State cuts 200 mental health care jobs
ST. PAUL — The Minnesota Department of Human Services plans to cut 200 full-time positions from a program that provides direct care for people with mental illness, and will close mental health facilities in Cold Spring, Mankato and Eveleth.
Minnesota Public Radio News reports that the cuts are a portion of the $17 million to be slashed from State Operated Services under Gov. Tim Pawlenty's latest budget recommendations. They must take effect by June 30, 2011.
Dr. Read Sulik, assistant commissioner for Chemical and Mental Health Services at the agency, said most of the 200 positions would be lost through attrition and by eliminating positions waiting to be filled. Agency officials said they were redesigning how they deliver services in hopes that even with the cuts they can avoid an impact on the direct delivery of care.
"We are convinced through this analysis that we are not inhibiting access to care and ultimately will be improving access to care, but we've got to do so in a much more efficient way than we've done so historically," Sulik said.
Some mental health advocates questioned whether such a steep cut could be absorbed without affecting the quality of care.
"They're kind of plugging this as a redesign of the system, but it still is a $17 million cut," said Sue Abderholden, executive director of the Minnesota chapter of the National Alliance on Mental Illness. "I really do find it hard to believe that we're going to be able to cut $17 million and improve and enhance our services at the same time."
The Community Behavioral Health Hospital-Cold Spring, the 10-bed Mankato Crisis Center and the state-operated adult mental health residential facility in Eveleth are marked for permanent closure. Services in Mankato would be transferred to the Community Behavioral Health Hospital in St. Peter, while services in Eveleth would be replaced by a new transitional foster-care facility in northeastern Minnesota.
The cuts announced Tuesday also include the termination of state-operated dental services in favor of a system that works with community providers; and transferring a unit from the Anoka-Metro Regional Treatment Center to the state psychiatric nursing facility in St. Peter.
Abderholden said she supported some aspects of the plan, including a new psychiatric transportation system to deliver people with mental illness to commitment hearings by something other than an ambulance or police car.
Nevertheless, she said the cuts are a cause for concern, particularly as other state budget cuts were pending.
"It has to also be viewed I think in light of everything else that's going on in the budget," she said. "We are worried. It's not like anyone would call the mental health system robust or well-funded."

Provided information:
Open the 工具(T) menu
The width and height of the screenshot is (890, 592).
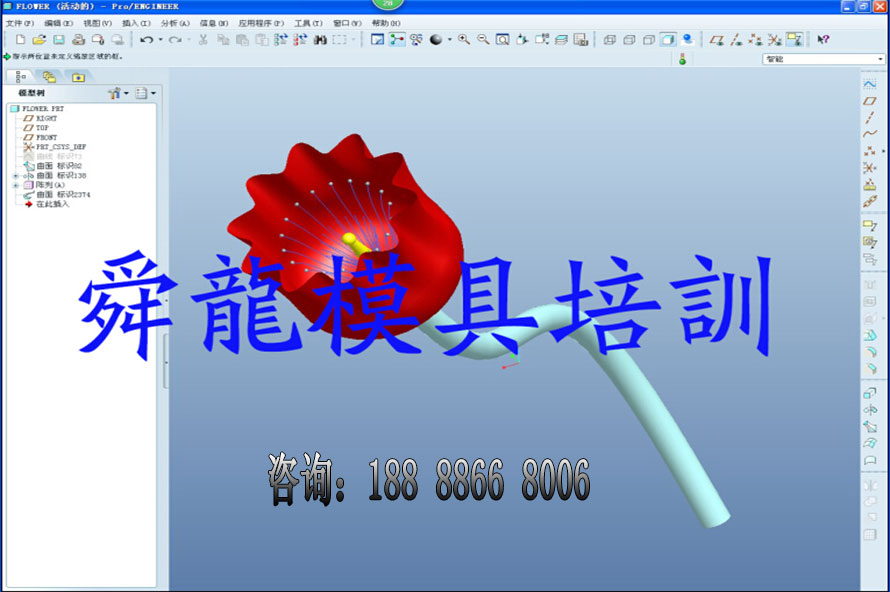[x=307, y=22]
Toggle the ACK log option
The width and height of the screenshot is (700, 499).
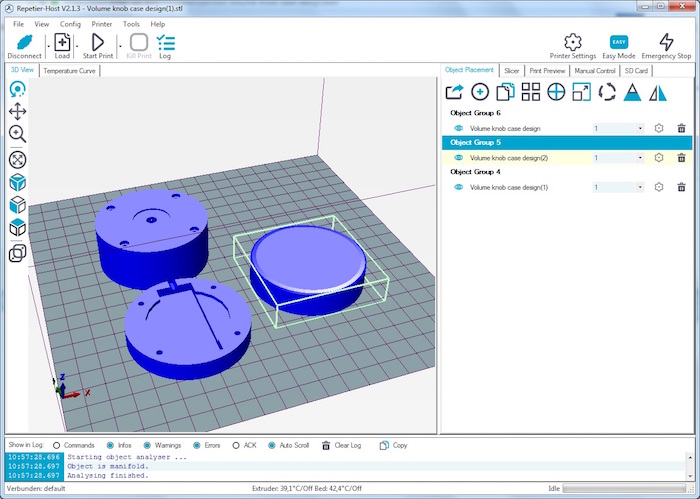(x=236, y=445)
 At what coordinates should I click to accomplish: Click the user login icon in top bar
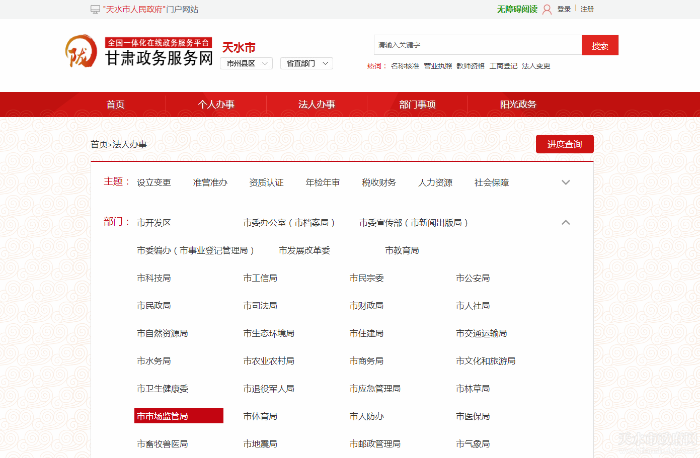(548, 9)
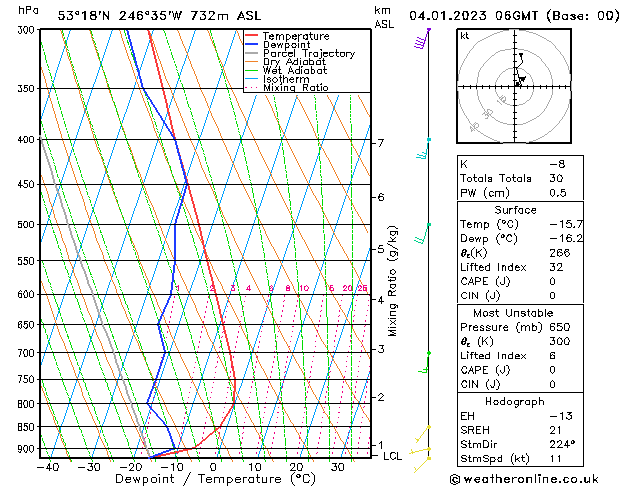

What you will do:
From the news report above on Minnesota's mental health job cuts, copy word for word the passage that begins at the words "Minnesota Public Radio" and ends after the words "delivery of care.".

Your response:
Minnesota Public Radio News reports that the cuts are a portion of the $17 million to be slashed from State Operated Services under Gov. Tim Pawlenty's latest budget recommendations. They must take effect by June 30, 2011.
Dr. Read Sulik, assistant commissioner for Chemical and Mental Health Services at the agency, said most of the 200 positions would be lost through attrition and by eliminating positions waiting to be filled. Agency officials said they were redesigning how they deliver services in hopes that even with the cuts they can avoid an impact on the direct delivery of care.